The history of slavery in Kentucky dates from the earliest permanent European settlements in the state, until the end of the Civil War. Kentucky was classified as the Upper South or a Border state, and enslaved African Americans represented up to 25% of the population before the Civil War, concentrated in the cities of Louisville and Lexington, both in the fertile Bluegrass Region, a center of tobacco plantations and horse farms.

Early Kentucky history was built on slave labor, and it was an integral part of the state's economy. From 1790 to 1860, the slave population of Kentucky was never more than one-quarter of the total population. After 1830, as tobacco production decreased in favor of less labor-intensive crops, many planters sold their slaves to markets in the Deep South, where the demand for agricultural labor rose rapidly as cotton cultivation was expanded. Kentucky's slave population was concentrated in the central "bluegrass" region of the state, which was rich in farmland. In 1850, 23 percent of Kentucky's white males held enslaved African Americans.

Early travelers to Kentucky in the 1750s and 1760s from Virginia brought their slaves with them. As permanent settlers started arriving in the late 1770s, especially after the American Revolution, they brought along slaves to clear and develop the land. Early settlements were called stations and developed around forts for protection against Native Americans, with whom there were numerous violent conflicts. Most of the early settlers were from Virginia, and they continued to rely on slave labor as they developed larger, more permanent plantations.
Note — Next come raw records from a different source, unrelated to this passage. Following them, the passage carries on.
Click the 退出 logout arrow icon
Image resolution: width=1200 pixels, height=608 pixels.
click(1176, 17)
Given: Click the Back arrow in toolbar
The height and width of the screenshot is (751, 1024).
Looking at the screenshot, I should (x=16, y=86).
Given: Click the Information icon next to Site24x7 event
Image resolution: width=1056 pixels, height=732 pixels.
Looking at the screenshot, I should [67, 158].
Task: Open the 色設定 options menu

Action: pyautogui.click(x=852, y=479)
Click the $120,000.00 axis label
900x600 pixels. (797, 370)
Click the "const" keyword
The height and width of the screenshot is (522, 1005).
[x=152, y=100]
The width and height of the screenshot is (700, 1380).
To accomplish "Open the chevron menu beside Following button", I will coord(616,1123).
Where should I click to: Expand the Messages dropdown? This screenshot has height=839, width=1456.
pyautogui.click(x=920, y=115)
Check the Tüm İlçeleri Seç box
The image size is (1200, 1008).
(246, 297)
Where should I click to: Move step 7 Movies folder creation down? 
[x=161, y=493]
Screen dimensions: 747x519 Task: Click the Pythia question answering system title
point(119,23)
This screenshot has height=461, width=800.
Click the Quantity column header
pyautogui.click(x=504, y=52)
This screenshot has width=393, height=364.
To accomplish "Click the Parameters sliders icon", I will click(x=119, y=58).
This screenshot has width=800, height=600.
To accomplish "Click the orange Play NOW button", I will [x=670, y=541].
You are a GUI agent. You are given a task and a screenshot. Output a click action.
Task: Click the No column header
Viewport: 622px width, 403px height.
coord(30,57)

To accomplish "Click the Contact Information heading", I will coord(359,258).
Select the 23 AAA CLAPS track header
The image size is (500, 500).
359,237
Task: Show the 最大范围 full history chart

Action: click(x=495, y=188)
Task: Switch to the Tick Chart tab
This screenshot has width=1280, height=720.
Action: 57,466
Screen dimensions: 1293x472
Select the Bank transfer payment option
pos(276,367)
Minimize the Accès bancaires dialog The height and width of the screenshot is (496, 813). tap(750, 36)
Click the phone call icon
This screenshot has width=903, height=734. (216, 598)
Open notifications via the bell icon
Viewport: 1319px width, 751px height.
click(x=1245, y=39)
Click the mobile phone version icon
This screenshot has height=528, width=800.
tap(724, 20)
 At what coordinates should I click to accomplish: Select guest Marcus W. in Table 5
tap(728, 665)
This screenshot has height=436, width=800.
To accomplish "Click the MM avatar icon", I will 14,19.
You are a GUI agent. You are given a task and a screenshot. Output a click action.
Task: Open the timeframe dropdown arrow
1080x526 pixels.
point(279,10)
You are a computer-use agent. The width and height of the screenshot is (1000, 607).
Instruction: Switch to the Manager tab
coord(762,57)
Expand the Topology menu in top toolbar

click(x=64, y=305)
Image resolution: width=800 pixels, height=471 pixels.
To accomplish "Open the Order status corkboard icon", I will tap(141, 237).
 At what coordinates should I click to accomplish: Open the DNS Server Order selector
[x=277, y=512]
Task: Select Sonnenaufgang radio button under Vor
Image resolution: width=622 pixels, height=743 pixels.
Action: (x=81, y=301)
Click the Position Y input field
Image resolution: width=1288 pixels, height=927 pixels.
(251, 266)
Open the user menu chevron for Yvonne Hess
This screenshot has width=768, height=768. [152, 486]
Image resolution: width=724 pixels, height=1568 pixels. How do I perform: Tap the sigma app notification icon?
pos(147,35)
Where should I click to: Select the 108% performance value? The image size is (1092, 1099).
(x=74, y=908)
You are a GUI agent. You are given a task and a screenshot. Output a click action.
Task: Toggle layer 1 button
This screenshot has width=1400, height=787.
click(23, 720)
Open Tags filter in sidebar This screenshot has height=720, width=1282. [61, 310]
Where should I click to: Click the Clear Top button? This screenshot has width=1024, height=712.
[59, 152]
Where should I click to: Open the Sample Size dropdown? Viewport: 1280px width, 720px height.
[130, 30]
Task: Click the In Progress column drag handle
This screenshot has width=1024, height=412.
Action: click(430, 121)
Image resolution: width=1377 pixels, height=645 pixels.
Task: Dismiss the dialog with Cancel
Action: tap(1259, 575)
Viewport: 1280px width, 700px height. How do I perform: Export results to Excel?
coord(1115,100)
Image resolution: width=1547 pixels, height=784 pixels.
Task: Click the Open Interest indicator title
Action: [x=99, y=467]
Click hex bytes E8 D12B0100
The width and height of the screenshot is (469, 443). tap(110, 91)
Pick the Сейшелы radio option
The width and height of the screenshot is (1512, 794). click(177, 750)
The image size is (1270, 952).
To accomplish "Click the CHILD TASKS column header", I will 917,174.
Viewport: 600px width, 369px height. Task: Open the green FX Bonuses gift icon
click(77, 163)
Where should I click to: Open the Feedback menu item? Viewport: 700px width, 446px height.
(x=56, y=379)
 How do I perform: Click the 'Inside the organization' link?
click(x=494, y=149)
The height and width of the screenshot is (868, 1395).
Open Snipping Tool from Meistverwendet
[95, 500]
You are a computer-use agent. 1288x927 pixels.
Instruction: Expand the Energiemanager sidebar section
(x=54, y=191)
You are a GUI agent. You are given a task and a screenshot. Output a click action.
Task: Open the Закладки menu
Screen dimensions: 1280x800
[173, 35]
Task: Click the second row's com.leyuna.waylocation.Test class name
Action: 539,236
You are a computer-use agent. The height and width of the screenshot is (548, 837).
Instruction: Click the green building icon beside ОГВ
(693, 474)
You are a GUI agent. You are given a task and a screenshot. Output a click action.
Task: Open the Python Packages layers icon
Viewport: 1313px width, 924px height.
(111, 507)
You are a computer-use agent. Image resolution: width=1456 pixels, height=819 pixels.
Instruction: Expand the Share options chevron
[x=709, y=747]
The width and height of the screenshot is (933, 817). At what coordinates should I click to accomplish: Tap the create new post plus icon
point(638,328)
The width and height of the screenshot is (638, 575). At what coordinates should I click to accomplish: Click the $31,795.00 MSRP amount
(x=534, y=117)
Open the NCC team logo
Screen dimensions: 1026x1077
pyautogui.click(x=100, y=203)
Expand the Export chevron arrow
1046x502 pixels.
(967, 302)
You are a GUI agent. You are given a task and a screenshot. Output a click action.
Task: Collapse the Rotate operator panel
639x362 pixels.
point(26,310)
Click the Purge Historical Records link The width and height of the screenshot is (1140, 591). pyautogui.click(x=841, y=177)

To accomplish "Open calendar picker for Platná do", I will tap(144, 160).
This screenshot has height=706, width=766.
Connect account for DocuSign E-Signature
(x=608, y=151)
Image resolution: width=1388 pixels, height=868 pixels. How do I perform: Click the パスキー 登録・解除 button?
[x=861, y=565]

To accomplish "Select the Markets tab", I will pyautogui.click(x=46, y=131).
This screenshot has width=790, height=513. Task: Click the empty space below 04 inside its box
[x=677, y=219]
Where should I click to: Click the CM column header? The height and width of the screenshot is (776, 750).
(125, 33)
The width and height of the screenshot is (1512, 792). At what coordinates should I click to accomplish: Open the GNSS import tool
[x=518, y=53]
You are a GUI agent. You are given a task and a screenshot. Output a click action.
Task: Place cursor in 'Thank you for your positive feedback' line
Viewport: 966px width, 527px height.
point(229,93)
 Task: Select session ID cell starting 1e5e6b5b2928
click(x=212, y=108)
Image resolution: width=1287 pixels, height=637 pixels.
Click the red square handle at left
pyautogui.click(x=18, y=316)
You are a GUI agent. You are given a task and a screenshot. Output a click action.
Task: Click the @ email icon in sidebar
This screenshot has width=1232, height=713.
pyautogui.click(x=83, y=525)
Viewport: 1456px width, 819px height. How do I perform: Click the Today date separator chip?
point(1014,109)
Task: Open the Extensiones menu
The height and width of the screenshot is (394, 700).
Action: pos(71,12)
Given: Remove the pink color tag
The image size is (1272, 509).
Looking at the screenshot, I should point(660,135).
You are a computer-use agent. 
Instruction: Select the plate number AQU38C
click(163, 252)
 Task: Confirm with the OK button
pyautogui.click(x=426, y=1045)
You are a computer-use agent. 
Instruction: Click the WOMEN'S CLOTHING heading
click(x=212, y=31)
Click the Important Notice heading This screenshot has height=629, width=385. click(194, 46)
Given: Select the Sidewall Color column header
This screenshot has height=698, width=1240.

Planters who grew hemp and tobacco, which were labor-intensive crops, held more slaves than did smaller farmers who cultivated mixed crops. Subsistence farming could be done without any slave labor, although some subsistence farmers held a few slaves with whom they would work. Some owners also used enslaved African Americans in mining and manufacturing operations, for work on riverboats and along the waterfront, and to work in skilled trades in towns.